* **Task brief**:
Which lines come from the start of the records through the line that holds "Garden Fence (447, 814)"? Write them out word for word.

=-=-=-=-=

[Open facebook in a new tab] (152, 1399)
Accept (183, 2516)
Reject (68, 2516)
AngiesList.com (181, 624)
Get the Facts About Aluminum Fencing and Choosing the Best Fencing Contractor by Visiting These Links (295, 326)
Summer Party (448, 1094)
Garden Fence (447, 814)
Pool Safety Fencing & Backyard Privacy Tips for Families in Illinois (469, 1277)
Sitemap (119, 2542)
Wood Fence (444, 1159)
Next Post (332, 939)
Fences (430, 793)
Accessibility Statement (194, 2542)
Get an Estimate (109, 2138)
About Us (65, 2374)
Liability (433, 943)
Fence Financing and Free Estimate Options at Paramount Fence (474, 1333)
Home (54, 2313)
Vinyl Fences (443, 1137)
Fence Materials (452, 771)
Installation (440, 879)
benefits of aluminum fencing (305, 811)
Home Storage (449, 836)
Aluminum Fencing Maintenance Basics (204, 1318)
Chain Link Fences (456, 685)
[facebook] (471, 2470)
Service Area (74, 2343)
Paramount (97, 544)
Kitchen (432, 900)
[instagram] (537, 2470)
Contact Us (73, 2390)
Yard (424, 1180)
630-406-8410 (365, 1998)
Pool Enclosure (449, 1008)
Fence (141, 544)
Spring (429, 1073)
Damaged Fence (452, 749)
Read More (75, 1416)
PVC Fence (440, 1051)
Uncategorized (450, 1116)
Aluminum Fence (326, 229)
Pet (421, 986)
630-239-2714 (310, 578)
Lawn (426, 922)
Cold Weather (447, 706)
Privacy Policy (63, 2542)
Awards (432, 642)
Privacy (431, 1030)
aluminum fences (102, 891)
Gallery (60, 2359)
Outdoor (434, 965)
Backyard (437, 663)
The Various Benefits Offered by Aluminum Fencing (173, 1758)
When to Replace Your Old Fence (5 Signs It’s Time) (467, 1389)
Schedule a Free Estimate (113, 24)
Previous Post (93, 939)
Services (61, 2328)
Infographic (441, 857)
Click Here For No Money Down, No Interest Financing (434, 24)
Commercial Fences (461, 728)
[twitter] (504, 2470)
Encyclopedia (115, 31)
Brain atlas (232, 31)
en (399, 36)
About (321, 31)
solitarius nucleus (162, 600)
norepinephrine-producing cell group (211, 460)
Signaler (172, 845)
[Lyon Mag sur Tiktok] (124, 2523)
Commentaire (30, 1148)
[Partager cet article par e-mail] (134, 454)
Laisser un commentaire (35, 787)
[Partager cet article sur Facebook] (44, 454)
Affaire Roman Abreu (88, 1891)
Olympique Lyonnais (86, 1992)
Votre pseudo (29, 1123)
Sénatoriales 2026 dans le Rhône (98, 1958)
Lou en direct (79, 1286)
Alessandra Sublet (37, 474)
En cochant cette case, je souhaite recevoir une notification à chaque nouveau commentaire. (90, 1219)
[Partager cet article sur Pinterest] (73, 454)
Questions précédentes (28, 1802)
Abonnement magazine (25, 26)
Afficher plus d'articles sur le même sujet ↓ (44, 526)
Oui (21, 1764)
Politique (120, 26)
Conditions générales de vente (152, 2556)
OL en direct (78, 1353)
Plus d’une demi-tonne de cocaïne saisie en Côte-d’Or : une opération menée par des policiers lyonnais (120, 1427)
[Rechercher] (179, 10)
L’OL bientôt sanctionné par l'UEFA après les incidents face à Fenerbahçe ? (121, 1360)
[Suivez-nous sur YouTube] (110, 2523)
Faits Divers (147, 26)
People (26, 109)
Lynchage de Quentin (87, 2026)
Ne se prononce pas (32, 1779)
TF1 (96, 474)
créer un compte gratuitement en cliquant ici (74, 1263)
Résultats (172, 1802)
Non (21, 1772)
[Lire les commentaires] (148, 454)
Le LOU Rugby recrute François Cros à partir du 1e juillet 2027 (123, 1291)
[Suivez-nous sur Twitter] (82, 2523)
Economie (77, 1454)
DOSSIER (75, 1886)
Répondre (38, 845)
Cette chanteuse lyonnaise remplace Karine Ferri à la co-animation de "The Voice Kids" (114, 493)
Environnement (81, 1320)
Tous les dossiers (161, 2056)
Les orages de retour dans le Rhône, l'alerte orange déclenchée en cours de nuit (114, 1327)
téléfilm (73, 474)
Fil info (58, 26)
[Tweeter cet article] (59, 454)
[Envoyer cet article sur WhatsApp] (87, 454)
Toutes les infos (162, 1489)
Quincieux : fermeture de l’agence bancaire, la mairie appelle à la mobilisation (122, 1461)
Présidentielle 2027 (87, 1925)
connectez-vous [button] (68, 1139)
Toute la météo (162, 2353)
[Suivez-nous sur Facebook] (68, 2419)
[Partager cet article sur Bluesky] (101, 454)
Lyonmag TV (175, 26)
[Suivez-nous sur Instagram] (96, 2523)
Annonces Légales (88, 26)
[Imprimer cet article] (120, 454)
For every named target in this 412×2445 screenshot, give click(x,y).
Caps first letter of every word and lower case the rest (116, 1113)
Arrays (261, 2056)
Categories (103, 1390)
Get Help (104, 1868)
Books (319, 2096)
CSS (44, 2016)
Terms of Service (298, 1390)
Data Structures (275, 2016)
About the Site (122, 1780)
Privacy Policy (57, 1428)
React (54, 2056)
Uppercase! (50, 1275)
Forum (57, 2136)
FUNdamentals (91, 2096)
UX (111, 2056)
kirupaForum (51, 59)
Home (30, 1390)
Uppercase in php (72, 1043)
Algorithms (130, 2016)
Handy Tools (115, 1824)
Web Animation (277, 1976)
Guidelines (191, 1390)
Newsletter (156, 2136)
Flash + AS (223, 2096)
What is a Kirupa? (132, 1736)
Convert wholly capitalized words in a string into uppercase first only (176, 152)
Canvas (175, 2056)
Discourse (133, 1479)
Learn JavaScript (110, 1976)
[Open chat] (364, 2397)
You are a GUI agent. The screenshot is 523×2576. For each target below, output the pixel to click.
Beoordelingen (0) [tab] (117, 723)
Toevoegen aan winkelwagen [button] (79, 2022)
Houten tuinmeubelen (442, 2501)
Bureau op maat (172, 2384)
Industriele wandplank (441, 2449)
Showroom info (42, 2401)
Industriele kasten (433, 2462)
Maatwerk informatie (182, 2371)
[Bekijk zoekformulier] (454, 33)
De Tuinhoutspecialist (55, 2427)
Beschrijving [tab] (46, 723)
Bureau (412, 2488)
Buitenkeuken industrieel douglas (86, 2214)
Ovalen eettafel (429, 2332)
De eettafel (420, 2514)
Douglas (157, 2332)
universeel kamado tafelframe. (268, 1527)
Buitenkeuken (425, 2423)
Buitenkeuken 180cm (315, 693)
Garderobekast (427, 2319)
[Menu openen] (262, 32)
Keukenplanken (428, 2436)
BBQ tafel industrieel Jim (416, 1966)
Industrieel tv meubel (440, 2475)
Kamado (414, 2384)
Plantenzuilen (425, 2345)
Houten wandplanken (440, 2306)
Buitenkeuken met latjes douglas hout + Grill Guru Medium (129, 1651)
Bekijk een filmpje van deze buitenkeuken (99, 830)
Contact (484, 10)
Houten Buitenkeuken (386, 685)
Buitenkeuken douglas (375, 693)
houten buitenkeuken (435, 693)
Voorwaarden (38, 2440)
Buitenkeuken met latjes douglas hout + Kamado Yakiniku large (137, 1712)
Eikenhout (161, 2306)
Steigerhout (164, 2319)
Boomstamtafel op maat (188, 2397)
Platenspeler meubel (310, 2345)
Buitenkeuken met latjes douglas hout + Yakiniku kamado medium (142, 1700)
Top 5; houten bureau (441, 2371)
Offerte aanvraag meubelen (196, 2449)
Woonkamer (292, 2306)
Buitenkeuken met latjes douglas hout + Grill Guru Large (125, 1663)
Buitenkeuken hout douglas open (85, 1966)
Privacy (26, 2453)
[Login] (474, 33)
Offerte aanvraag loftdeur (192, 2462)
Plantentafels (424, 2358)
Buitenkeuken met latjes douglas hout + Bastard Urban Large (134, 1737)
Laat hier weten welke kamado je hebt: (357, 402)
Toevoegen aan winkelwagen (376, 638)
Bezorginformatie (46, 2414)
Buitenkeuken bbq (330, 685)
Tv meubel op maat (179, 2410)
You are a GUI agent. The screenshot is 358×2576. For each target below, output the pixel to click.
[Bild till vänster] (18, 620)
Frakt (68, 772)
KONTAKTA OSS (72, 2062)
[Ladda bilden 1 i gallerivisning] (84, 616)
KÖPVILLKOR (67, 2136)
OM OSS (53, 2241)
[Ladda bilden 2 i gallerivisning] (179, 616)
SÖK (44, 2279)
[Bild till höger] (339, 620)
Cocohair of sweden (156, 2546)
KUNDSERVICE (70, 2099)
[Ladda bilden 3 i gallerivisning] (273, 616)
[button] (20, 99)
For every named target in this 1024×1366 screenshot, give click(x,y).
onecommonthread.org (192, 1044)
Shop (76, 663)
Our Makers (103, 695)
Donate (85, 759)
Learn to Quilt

=-=-=-=-=

* **Completed task**:
[Open facebook in a new tab] (152, 1399)
Accept (183, 2516)
Reject (68, 2516)
AngiesList.com (181, 624)
Get the Facts About Aluminum Fencing and Choosing the Best Fencing Contractor by Visiting These Links (295, 326)
Summer Party (448, 1094)
Garden Fence (447, 814)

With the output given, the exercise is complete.